Sequential async operations

async function loadFullStory(chapterId) {
  const chapter = await fetch(`/api/chapters/${chapterId}`)
    .then(r => r.json());
  
  const author = await fetch(`/api/authors/${chapter.authorId}`)
    .then(r => r.json());
  
  const reviews = await fetch(`/api/reviews?book=${chapter.bookId}`)
    .then(r => r.json());
  
  return { chapter, author, reviews };
}

Mixing await and then() is valid, though most codebases pick one style and stick with it. The examples below cover the two most common mistakes with then(): forgetting to return a value from a handler, which drops data from the chain, and failing to handle rejections at all.

Common Mistakes

Forgetting to Return

// WRONG: Missing return statement
fetch("/api/user")
  .then(response => response.json())
  .then(user => {
    console.log(user.name); // Works
  })
  .then(() => {
    console.log("User processed"); // user is undefined here!
  });

// CORRECT: Return the chain
fetch("/api/user")
  .then(response => response.json())
  .then(user => {
    console.log(user.name);
    return user;
  })
  .then(user => {
    console.log("User processed:", user.name);
  });

When a then() handler does not return a value, the next handler receives undefined. This is easy to miss because the chain still runs—it just runs with empty data. The second common pitfall is skipping error handling entirely, which produces unhandled promise rejections that can crash Node.js processes or go silently uncaught in browsers.

Not handling rejections

// WARNING: Unhandled rejection
fetch("/api/missing")
  .then(response => response.json());

// FIX: Always handle rejections
fetch("/api/missing")
  .then(response => response.json())
  .catch(error => {
    console.error("Request failed:", error.message);
  });

How then() enables chaining

Each call to then() returns a new Promise. The returned promise resolves with whatever value the onFulfilled handler returns. If the handler returns a plain value, the new promise resolves immediately with that value. If it returns a Promise (or any thenable), the new promise “follows” that thenable — it waits for the inner promise to settle and adopts its state. This is what allows a chain of then() calls to sequence asynchronous operations without nesting.

then() vs async/await

then() and async/await compile to the same underlying promise machinery. async/await syntax is generally preferred in new code because it reads synchronously, handles errors with standard try/catch, and is easier to debug with stack traces. Use then() when composing existing promises in utility functions, or when you need access to the intermediate promise reference for cancellation or racing.

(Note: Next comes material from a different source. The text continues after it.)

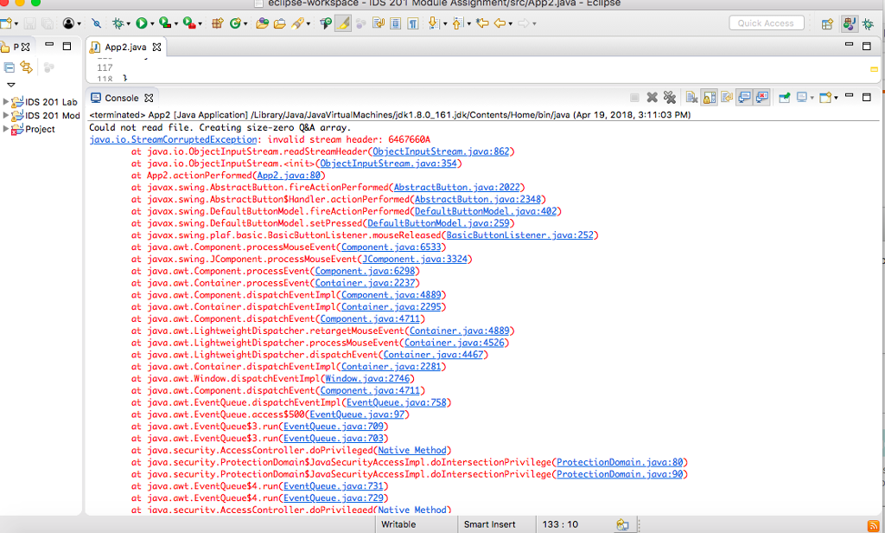
Task: Remove all terminated launches
Action: click(671, 97)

Returning values from then()

The value returned from the onFulfilled callback becomes the resolution value of the promise returned by then(). If the callback returns a plain value, the next then() in the chain receives it immediately. If it returns a promise or a thenable, the chain waits for that promise to settle before continuing. If the callback throws, the returned promise rejects with the thrown error, and the next rejection handler in the chain receives it.